The data below needs to be returned exactly, line for line.

________________

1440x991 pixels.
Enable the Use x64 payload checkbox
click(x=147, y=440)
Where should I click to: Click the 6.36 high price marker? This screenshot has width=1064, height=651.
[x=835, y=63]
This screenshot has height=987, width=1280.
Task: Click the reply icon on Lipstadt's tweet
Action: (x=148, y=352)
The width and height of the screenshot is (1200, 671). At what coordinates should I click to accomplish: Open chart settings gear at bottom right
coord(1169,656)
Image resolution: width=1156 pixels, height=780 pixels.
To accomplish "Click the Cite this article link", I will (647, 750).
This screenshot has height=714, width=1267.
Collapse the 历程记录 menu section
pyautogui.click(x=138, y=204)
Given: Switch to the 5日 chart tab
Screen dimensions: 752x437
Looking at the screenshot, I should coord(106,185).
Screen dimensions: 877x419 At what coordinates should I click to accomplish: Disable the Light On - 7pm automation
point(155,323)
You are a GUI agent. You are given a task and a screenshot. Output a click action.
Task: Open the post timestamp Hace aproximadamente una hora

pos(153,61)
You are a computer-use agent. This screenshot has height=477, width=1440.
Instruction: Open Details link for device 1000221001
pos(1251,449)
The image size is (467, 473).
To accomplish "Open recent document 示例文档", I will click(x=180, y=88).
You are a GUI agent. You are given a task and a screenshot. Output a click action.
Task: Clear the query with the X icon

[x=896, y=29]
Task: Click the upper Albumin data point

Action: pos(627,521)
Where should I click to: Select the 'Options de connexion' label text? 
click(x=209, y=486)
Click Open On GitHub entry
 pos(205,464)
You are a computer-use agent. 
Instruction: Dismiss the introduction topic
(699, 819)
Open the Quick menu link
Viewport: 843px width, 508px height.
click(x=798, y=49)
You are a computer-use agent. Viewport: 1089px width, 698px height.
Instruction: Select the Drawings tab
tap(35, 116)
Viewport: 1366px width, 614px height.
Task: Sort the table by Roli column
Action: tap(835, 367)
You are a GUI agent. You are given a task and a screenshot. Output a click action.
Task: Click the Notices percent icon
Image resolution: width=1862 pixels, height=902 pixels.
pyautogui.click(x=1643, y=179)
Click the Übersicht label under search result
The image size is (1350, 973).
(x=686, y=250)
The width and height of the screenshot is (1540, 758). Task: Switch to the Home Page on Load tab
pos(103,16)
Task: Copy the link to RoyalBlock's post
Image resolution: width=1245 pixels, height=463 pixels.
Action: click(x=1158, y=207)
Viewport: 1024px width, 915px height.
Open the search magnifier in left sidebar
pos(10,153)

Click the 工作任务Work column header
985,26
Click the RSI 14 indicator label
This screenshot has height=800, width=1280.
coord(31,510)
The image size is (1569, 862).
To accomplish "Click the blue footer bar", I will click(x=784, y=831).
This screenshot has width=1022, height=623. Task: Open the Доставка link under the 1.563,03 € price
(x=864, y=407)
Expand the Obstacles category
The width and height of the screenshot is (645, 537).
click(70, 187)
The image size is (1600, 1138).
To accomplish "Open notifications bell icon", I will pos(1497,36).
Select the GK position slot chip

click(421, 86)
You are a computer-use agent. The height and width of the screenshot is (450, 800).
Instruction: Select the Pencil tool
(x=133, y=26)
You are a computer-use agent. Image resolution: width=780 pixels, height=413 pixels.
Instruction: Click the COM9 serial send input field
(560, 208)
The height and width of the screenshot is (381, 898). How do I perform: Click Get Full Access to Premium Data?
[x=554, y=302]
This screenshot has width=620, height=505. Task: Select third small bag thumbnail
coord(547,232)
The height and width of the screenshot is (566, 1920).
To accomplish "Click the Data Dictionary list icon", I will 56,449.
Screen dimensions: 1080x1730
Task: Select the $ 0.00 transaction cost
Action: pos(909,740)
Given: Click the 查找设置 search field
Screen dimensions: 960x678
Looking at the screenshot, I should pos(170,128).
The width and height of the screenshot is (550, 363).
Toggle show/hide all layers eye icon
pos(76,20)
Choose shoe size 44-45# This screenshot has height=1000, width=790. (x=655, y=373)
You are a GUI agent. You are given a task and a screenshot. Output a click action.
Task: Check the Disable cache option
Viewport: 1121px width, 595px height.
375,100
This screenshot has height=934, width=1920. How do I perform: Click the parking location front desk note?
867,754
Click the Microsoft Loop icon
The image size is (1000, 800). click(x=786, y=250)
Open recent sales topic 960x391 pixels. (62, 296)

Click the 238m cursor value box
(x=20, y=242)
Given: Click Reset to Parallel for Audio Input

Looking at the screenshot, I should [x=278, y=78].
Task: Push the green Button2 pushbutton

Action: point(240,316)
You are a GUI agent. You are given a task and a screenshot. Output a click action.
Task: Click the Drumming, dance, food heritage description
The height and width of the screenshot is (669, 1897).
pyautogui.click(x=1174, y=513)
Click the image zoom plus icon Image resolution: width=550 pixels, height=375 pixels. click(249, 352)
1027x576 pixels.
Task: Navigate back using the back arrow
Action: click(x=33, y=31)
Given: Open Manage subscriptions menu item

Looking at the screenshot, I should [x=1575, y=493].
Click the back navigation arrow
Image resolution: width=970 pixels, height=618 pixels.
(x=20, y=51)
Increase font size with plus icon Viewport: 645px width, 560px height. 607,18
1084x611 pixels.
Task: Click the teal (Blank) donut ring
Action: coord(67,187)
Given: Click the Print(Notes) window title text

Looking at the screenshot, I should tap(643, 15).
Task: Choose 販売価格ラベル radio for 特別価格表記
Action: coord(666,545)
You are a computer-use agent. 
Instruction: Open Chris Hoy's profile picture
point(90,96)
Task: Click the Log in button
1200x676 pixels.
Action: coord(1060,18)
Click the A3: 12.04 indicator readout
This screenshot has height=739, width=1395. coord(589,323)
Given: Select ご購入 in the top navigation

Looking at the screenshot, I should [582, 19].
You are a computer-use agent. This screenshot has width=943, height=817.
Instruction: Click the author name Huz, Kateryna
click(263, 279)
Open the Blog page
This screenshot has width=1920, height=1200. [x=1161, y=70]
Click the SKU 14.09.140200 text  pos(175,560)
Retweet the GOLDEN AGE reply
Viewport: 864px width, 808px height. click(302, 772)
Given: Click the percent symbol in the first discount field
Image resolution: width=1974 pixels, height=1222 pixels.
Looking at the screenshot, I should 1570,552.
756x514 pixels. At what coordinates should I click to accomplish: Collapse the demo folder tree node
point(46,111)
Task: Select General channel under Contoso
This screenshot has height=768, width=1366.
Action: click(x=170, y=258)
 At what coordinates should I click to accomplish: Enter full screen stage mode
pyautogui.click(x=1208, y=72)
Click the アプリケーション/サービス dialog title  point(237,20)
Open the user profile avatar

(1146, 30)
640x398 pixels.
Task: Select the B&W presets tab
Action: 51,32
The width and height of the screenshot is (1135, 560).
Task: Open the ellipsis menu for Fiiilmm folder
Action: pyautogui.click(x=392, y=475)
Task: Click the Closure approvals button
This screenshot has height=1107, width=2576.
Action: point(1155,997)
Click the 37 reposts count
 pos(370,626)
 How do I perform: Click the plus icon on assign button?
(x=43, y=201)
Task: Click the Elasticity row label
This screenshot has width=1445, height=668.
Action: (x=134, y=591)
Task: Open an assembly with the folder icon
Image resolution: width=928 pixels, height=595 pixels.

________________

[Expected answer]:
1440x991 pixels.
Enable the Use x64 payload checkbox
click(x=147, y=440)
Where should I click to: Click the 6.36 high price marker? This screenshot has width=1064, height=651.
[x=835, y=63]
This screenshot has height=987, width=1280.
Task: Click the reply icon on Lipstadt's tweet
Action: (x=148, y=352)
The width and height of the screenshot is (1200, 671). At what coordinates should I click to accomplish: Open chart settings gear at bottom right
coord(1169,656)
Image resolution: width=1156 pixels, height=780 pixels.
To accomplish "Click the Cite this article link", I will (647, 750).
This screenshot has height=714, width=1267.
Collapse the 历程记录 menu section
pyautogui.click(x=138, y=204)
Given: Switch to the 5日 chart tab
Screen dimensions: 752x437
Looking at the screenshot, I should coord(106,185).
Screen dimensions: 877x419 At what coordinates should I click to accomplish: Disable the Light On - 7pm automation
point(155,323)
You are a GUI agent. You are given a task and a screenshot. Output a click action.
Task: Open the post timestamp Hace aproximadamente una hora

pos(153,61)
You are a computer-use agent. This screenshot has height=477, width=1440.
Instruction: Open Details link for device 1000221001
pos(1251,449)
The image size is (467, 473).
To accomplish "Open recent document 示例文档", I will click(x=180, y=88).
You are a GUI agent. You are given a task and a screenshot. Output a click action.
Task: Clear the query with the X icon

[x=896, y=29]
Task: Click the upper Albumin data point

Action: pos(627,521)
Where should I click to: Select the 'Options de connexion' label text? 
click(x=209, y=486)
Click Open On GitHub entry
 pos(205,464)
You are a computer-use agent. 
Instruction: Dismiss the introduction topic
(699, 819)
Open the Quick menu link
Viewport: 843px width, 508px height.
click(x=798, y=49)
You are a computer-use agent. Viewport: 1089px width, 698px height.
Instruction: Select the Drawings tab
tap(35, 116)
Viewport: 1366px width, 614px height.
Task: Sort the table by Roli column
Action: tap(835, 367)
You are a GUI agent. You are given a task and a screenshot. Output a click action.
Task: Click the Notices percent icon
Image resolution: width=1862 pixels, height=902 pixels.
pyautogui.click(x=1643, y=179)
Click the Übersicht label under search result
The image size is (1350, 973).
(x=686, y=250)
The width and height of the screenshot is (1540, 758). Task: Switch to the Home Page on Load tab
pos(103,16)
Task: Copy the link to RoyalBlock's post
Image resolution: width=1245 pixels, height=463 pixels.
Action: click(x=1158, y=207)
Viewport: 1024px width, 915px height.
Open the search magnifier in left sidebar
pos(10,153)

Click the 工作任务Work column header
985,26
Click the RSI 14 indicator label
This screenshot has height=800, width=1280.
coord(31,510)
The image size is (1569, 862).
To accomplish "Click the blue footer bar", I will click(x=784, y=831).
This screenshot has width=1022, height=623. Task: Open the Доставка link under the 1.563,03 € price
(x=864, y=407)
Expand the Obstacles category
The width and height of the screenshot is (645, 537).
click(70, 187)
The image size is (1600, 1138).
To accomplish "Open notifications bell icon", I will pos(1497,36).
Select the GK position slot chip

click(421, 86)
You are a computer-use agent. The height and width of the screenshot is (450, 800).
Instruction: Select the Pencil tool
(x=133, y=26)
You are a computer-use agent. Image resolution: width=780 pixels, height=413 pixels.
Instruction: Click the COM9 serial send input field
(560, 208)
The height and width of the screenshot is (381, 898). How do I perform: Click Get Full Access to Premium Data?
[x=554, y=302]
This screenshot has width=620, height=505. Task: Select third small bag thumbnail
coord(547,232)
The height and width of the screenshot is (566, 1920).
To accomplish "Click the Data Dictionary list icon", I will 56,449.
Screen dimensions: 1080x1730
Task: Select the $ 0.00 transaction cost
Action: pos(909,740)
Given: Click the 查找设置 search field
Screen dimensions: 960x678
Looking at the screenshot, I should pos(170,128).
The width and height of the screenshot is (550, 363).
Toggle show/hide all layers eye icon
pos(76,20)
Choose shoe size 44-45# This screenshot has height=1000, width=790. (x=655, y=373)
You are a GUI agent. You are given a task and a screenshot. Output a click action.
Task: Check the Disable cache option
Viewport: 1121px width, 595px height.
375,100
This screenshot has height=934, width=1920. How do I perform: Click the parking location front desk note?
867,754
Click the Microsoft Loop icon
The image size is (1000, 800). click(x=786, y=250)
Open recent sales topic 960x391 pixels. (62, 296)

Click the 238m cursor value box
(x=20, y=242)
Given: Click Reset to Parallel for Audio Input

Looking at the screenshot, I should [x=278, y=78].
Task: Push the green Button2 pushbutton

Action: point(240,316)
You are a GUI agent. You are given a task and a screenshot. Output a click action.
Task: Click the Drumming, dance, food heritage description
The height and width of the screenshot is (669, 1897).
pyautogui.click(x=1174, y=513)
Click the image zoom plus icon Image resolution: width=550 pixels, height=375 pixels. click(249, 352)
1027x576 pixels.
Task: Navigate back using the back arrow
Action: click(x=33, y=31)
Given: Open Manage subscriptions menu item

Looking at the screenshot, I should [x=1575, y=493].
Click the back navigation arrow
Image resolution: width=970 pixels, height=618 pixels.
(x=20, y=51)
Increase font size with plus icon Viewport: 645px width, 560px height. 607,18
1084x611 pixels.
Task: Click the teal (Blank) donut ring
Action: coord(67,187)
Given: Click the Print(Notes) window title text

Looking at the screenshot, I should tap(643, 15).
Task: Choose 販売価格ラベル radio for 特別価格表記
Action: coord(666,545)
You are a computer-use agent. 
Instruction: Open Chris Hoy's profile picture
point(90,96)
Task: Click the Log in button
1200x676 pixels.
Action: coord(1060,18)
Click the A3: 12.04 indicator readout
This screenshot has height=739, width=1395. coord(589,323)
Given: Select ご購入 in the top navigation

Looking at the screenshot, I should [582, 19].
You are a computer-use agent. This screenshot has width=943, height=817.
Instruction: Click the author name Huz, Kateryna
click(263, 279)
Open the Blog page
This screenshot has width=1920, height=1200. [x=1161, y=70]
Click the SKU 14.09.140200 text  pos(175,560)
Retweet the GOLDEN AGE reply
Viewport: 864px width, 808px height. click(302, 772)
Given: Click the percent symbol in the first discount field
Image resolution: width=1974 pixels, height=1222 pixels.
Looking at the screenshot, I should 1570,552.
756x514 pixels. At what coordinates should I click to accomplish: Collapse the demo folder tree node
point(46,111)
Task: Select General channel under Contoso
This screenshot has height=768, width=1366.
Action: click(x=170, y=258)
 At what coordinates should I click to accomplish: Enter full screen stage mode
pyautogui.click(x=1208, y=72)
Click the アプリケーション/サービス dialog title  point(237,20)
Open the user profile avatar

(1146, 30)
640x398 pixels.
Task: Select the B&W presets tab
Action: 51,32
The width and height of the screenshot is (1135, 560).
Task: Open the ellipsis menu for Fiiilmm folder
Action: pyautogui.click(x=392, y=475)
Task: Click the Closure approvals button
This screenshot has height=1107, width=2576.
Action: point(1155,997)
Click the 37 reposts count
 pos(370,626)
 How do I perform: Click the plus icon on assign button?
(x=43, y=201)
Task: Click the Elasticity row label
This screenshot has width=1445, height=668.
Action: (x=134, y=591)
Task: Open an assembly with the folder icon
Image resolution: width=928 pixels, height=595 pixels.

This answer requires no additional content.